August 09th, 2016/By Admin/In Newsletter

Delivery Driver’s Personal Injury Action Barred By Assumption Of Risk

In Stephen Moore v. William Jessup University, plaintiff Stephen Moore (“Moore”), a United Parcel Service (“UPS”) delivery driver, was injured when he lifted a box with a shipping label prepared by defendant William Jessup University (“University”) that inaccurately stated the weight of the box.  The trial court granted summary judgment in favor of the University on Moore’s sole cause of action for negligence.  In rendering its decision, the court found that the University owed Moore no legal duty of care and that the doctrine of primary assumption of risk barred Moore’s action.  Moore appealed.

In his appeal, Moore contended the trial court erred in granting summary judgment because the doctrine of primary assumption of risk does not apply where the University increased the risk of injury to Moore by understating the weight of the box and failing to use highlighted tape to mark it.  Moore also claimed that the University owed him a duty of care under the test articulated in the California Supreme Court’s ruling in Rowland v. Christian.

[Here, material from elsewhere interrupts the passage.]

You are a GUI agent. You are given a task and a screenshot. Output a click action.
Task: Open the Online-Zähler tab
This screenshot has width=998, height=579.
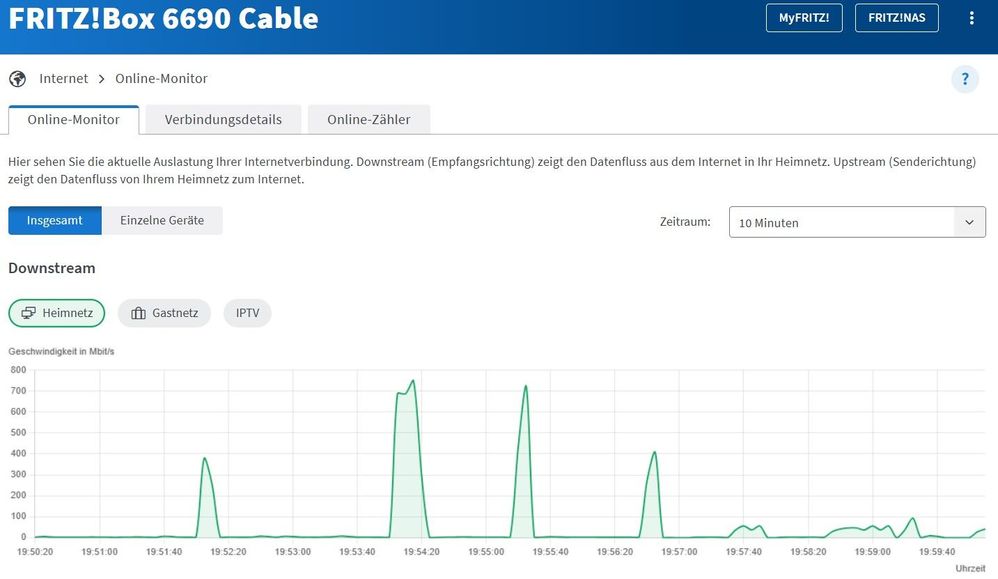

The Third Appellate District found that although a defendant (such as the University) has no duty to protect a plaintiff (such as Moore) from risks inherent in an activity, it does have a duty not to increase the risks.  It determined however that the evidence in this case established that the risk of injury from lifting heavy boxes labeled with inaccurate weight information was inherent in Moore’s job; that UPS does not require customers to weigh packages before labeling them; that customers sometimes inaccurately identify the weight of the packages; and that UPS instructs its delivery drivers on proper lifting techniques and trains them to test the weight of a package before lifting it.

When rendering its decision, the appellate court noted that, as a matter of public policy, it is unfair to impose a duty on a person to prevent an injury arising from the very condition or hazard the person retained another to confront; and that the primary assumption of risk doctrine does not require the assumption of every possible risk presented.  Accordingly, by mislabeling the package, the University did not increase the risks beyond those that were inherent in Moore’s job.

Because the Court of Appeal found that the primary assumption of risk doctrine barred Moore’s negligence action, it did not address whether the University owed Moore a duty of care under the factors set forth in Rowland v. Christian.

[This article is for informational purposes only and does not constitute legal advice. Do not act or rely upon any of the resources and information contained herein without seeking appropriate professional assistance.]